━━━━━ Teks Bacaan
Tomas Simorangkir Julu Minta Polres Kaji Ulang Penetapan Tersangka Jualbeli Hutan

Kades Simorangkir Julu Daniel Simorangkir bersama Tokoh Masyarakat Jan Mangasa Simorangkir dan Ketua KTH Kasih Bersatu Dingin Alfredo Simorangkir saat konfrensi pers terkait telah dibentuknya KTH dan sudah diusulkan ke Kemenhut. ORBIT/Jumpa P Manullang

Tarutung-ORBIT: Pascaditetapkannya 2 orang tersangka oleh Polres Tapanuli Utara atas kasus dugaan jual beli lahan di kawasan hutan Pea Tolong Simorangkir Julu Siatas Barita baru-baru ini, tokoh masyarakat (Tomas) Siatas Barita meminta polisi mengkaji ulang dasar hukum yang digunakan untuk menjerat keduanya.

Salahsatunya dengan menggunakan Peraturan Presiden Nomor 88 Tahun 2017. Dalam Pepres tersebut disebutkan, apabila secara turun temurun selama 20 tahun telah mengusahai lahan hutan maka itu langsung diberikan hak atau bukti kepemilikan yang sah oleh pemerintah kepada yang mengusahakannya.

“Kemudian apabila kurang dari 20 tahun diusahai masyarakat lahan hutan maka dilakukan pembinaan oleh pemerintah melalui perhutanan sosial kepada masyarakat, ” ujar Jan Mangasa Simorangkir selaku tokoh masyarakat Siatas Barita kepada sejumlah wartawan, Senin (14/1/2019).

Ia juga mengatakan, tanah di Pea Tolong sudah dari leluhurnya membuka usaha di kawasan tersebut, namun mengapa sekarang jadi masalah bagi masyarakat. Selama ini pihak dari Kehutanan khususnya KPH IV tidak pernah memberikan sosialisasi kepada masyarakat bahwa kawasan Pea Tolong merupakan kawasan hutan. Lagian Tapal Batas Hutan pun tidak ada tertera.
━━━━━━━━━━
━━━━━ Data Tercatat
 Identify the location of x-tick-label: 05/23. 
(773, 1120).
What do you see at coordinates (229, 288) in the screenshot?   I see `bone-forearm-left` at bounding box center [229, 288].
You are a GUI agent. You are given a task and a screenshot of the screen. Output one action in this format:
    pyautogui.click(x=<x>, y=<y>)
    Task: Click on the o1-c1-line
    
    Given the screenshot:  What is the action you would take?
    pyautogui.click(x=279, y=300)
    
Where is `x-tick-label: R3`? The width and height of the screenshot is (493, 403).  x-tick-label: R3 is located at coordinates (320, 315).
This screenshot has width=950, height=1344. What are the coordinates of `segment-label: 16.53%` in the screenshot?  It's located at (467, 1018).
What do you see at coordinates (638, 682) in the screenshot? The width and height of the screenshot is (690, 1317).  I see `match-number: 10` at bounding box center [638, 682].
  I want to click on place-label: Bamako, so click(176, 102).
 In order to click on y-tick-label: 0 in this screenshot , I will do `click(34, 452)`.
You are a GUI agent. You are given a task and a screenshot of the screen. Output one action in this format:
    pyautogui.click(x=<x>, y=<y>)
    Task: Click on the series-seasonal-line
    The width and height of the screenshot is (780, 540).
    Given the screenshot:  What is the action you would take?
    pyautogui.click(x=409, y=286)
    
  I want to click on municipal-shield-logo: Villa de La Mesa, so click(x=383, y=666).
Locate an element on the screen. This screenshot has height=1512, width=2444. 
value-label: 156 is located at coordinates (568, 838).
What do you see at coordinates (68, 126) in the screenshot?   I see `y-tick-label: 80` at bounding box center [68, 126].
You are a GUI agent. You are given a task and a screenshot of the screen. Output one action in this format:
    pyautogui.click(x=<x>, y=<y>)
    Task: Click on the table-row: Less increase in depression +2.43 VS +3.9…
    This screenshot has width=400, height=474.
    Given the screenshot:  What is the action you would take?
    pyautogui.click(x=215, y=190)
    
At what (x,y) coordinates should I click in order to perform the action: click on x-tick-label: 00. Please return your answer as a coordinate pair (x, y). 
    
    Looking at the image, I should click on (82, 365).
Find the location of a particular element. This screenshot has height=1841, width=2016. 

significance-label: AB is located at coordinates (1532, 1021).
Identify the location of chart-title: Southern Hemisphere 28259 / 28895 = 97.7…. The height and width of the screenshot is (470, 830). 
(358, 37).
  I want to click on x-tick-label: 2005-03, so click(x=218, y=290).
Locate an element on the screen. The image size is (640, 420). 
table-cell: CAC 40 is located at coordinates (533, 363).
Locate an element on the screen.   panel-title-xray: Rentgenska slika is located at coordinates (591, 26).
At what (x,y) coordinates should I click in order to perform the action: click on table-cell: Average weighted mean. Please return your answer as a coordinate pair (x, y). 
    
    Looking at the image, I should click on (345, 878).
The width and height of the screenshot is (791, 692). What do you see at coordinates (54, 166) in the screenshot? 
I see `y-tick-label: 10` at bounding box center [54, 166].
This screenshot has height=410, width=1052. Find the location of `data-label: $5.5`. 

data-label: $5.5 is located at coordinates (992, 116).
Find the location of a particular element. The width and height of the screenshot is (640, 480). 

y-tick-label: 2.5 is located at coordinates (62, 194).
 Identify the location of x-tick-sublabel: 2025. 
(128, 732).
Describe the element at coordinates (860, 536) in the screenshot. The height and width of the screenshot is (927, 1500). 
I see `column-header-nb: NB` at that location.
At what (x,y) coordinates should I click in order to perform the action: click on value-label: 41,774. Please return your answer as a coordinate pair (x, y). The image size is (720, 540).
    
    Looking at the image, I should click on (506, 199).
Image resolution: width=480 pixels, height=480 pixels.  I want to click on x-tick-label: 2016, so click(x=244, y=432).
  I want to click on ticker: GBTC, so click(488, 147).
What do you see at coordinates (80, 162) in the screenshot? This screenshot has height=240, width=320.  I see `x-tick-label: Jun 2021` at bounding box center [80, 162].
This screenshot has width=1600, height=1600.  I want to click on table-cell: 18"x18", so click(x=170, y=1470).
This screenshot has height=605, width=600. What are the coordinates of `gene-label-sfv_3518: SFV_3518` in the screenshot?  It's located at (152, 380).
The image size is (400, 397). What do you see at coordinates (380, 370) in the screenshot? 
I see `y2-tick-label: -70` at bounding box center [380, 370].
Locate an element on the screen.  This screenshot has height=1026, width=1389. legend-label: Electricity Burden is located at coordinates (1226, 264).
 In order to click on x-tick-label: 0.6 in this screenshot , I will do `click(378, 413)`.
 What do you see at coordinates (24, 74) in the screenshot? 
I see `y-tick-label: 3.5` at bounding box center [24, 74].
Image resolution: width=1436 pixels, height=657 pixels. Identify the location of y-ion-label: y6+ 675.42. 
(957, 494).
━━━━━━━━━━
> Deskripsi Soal: Salin tanpa mengubah apa pun bagian berita tentang kasus jual beli lahan hutan di atas, mulai dari "Kades Simorangkir Julu" sampai dengan "untuk menjerat keduanya.".

> Jawaban Soal:
Kades Simorangkir Julu Daniel Simorangkir bersama Tokoh Masyarakat Jan Mangasa Simorangkir dan Ketua KTH Kasih Bersatu Dingin Alfredo Simorangkir saat konfrensi pers terkait telah dibentuknya KTH dan sudah diusulkan ke Kemenhut. ORBIT/Jumpa P Manullang

Tarutung-ORBIT: Pascaditetapkannya 2 orang tersangka oleh Polres Tapanuli Utara atas kasus dugaan jual beli lahan di kawasan hutan Pea Tolong Simorangkir Julu Siatas Barita baru-baru ini, tokoh masyarakat (Tomas) Siatas Barita meminta polisi mengkaji ulang dasar hukum yang digunakan untuk menjerat keduanya.